#### Excerpted text

+===+

Mechanistic Insights into Analyte Charge Enhancement using Mass Spectrometry and Molecular Dynamics Simulations
Abstract
Electrospray ionization mass spectrometry (ESI-MS) is a powerful technique to investigate proteins and many other analytes. However, many fundamental aspects of ESI remain poorly understood. In this thesis, we use a combination of molecular dynamics (MD) simulations and experiments to gain insights into the hidden complexities of ESI-MS. The structure and reactivity of electrosprayed protein ions is governed by their net charge. In Chapter 2, we sought to uncover the mechanistic basis of La3+-induced charge enhancement. MD simulations showed that irreversible binding via multidentate contacts suppressed La3+ ejection from the vanishing droplets, such that the resulting gaseous proteins carried significantly more charge. In Chapter 3, we examined the supercharging effects of sulfolane on the ESI behavior of salt clusters using similar methods. Spiking NaI solutions with sulfolane resulted in the formation of highly charged cluster ions. MD simulations illustrate that sulfolane stabilizes the cluster to support additional charge. These results demonstrate that the combination of MS experiments and MD simulations can uncover intricate aspects of ESI mechanisms.

+===+

#### Record set
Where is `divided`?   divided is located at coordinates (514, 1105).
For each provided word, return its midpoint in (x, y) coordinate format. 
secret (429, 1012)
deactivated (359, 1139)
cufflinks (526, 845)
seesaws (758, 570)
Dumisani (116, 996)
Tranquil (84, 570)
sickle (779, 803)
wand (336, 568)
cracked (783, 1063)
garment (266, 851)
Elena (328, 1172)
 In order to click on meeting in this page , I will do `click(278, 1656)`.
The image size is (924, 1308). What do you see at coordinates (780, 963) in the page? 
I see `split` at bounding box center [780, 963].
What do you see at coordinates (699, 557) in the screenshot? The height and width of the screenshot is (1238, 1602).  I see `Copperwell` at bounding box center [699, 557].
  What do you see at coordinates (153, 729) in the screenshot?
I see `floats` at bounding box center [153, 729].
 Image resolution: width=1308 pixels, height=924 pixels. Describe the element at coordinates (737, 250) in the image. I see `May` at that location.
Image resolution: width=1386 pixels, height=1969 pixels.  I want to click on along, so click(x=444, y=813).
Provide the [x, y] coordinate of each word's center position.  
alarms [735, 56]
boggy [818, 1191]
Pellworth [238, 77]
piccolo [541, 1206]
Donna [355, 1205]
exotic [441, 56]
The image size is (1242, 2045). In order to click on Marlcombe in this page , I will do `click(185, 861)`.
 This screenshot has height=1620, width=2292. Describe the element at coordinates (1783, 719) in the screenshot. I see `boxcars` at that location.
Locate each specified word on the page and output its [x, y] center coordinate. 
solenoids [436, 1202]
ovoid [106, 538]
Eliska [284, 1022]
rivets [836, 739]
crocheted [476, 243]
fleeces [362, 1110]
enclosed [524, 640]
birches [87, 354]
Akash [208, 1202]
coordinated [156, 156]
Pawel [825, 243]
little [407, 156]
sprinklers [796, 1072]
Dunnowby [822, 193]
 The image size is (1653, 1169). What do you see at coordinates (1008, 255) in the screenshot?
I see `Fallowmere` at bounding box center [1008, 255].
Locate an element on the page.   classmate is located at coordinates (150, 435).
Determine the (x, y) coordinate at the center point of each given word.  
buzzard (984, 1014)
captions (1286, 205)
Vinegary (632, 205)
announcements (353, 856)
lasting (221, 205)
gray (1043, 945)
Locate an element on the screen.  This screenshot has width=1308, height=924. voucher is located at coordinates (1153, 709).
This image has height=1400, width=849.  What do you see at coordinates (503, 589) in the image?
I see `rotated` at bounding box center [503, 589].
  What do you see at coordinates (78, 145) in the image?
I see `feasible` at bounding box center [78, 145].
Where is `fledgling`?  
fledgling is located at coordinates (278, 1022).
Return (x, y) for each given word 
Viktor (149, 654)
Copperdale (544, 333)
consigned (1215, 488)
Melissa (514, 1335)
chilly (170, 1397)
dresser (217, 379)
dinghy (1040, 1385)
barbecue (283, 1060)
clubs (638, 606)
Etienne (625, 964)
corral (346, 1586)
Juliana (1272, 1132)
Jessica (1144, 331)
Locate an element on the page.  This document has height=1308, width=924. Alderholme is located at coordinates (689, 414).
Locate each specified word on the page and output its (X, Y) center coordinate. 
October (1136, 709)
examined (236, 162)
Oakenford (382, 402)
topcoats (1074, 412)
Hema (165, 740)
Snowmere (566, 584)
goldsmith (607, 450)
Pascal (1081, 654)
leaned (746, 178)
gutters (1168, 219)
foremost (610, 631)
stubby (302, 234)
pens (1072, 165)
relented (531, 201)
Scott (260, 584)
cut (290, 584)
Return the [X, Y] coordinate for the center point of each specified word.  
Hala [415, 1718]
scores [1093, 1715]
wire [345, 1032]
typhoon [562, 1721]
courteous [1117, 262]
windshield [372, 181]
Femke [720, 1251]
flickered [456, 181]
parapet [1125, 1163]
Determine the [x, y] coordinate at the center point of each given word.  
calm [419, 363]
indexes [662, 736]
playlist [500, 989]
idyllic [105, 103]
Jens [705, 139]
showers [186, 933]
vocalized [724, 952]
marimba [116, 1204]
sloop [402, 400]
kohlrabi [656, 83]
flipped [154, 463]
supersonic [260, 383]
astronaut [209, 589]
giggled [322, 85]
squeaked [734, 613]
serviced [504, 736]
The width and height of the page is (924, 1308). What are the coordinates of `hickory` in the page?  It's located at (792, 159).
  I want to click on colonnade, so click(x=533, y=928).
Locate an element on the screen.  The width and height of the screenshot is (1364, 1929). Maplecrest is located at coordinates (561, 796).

+===+

Please decide whether each statement agrees with the abstract on analyte charge enhancement, answering yes or no and quoting the deciding words of the abstract.
1. In the simulations, multidentate binding made it easier for La3+ to leave the droplets.
2. Adding sulfolane to NaI solutions led to highly charged cluster ions.
3. The net charge of electrosprayed protein ions governs their structure and reactivity.

1. No: "irreversible binding via multidentate contacts suppressed La3+ ejection from the vanishing droplets"
2. Yes: "Spiking NaI solutions with sulfolane resulted in the formation of highly charged cluster ions."
3. Yes: "The structure and reactivity of electrosprayed protein ions is governed by their net charge."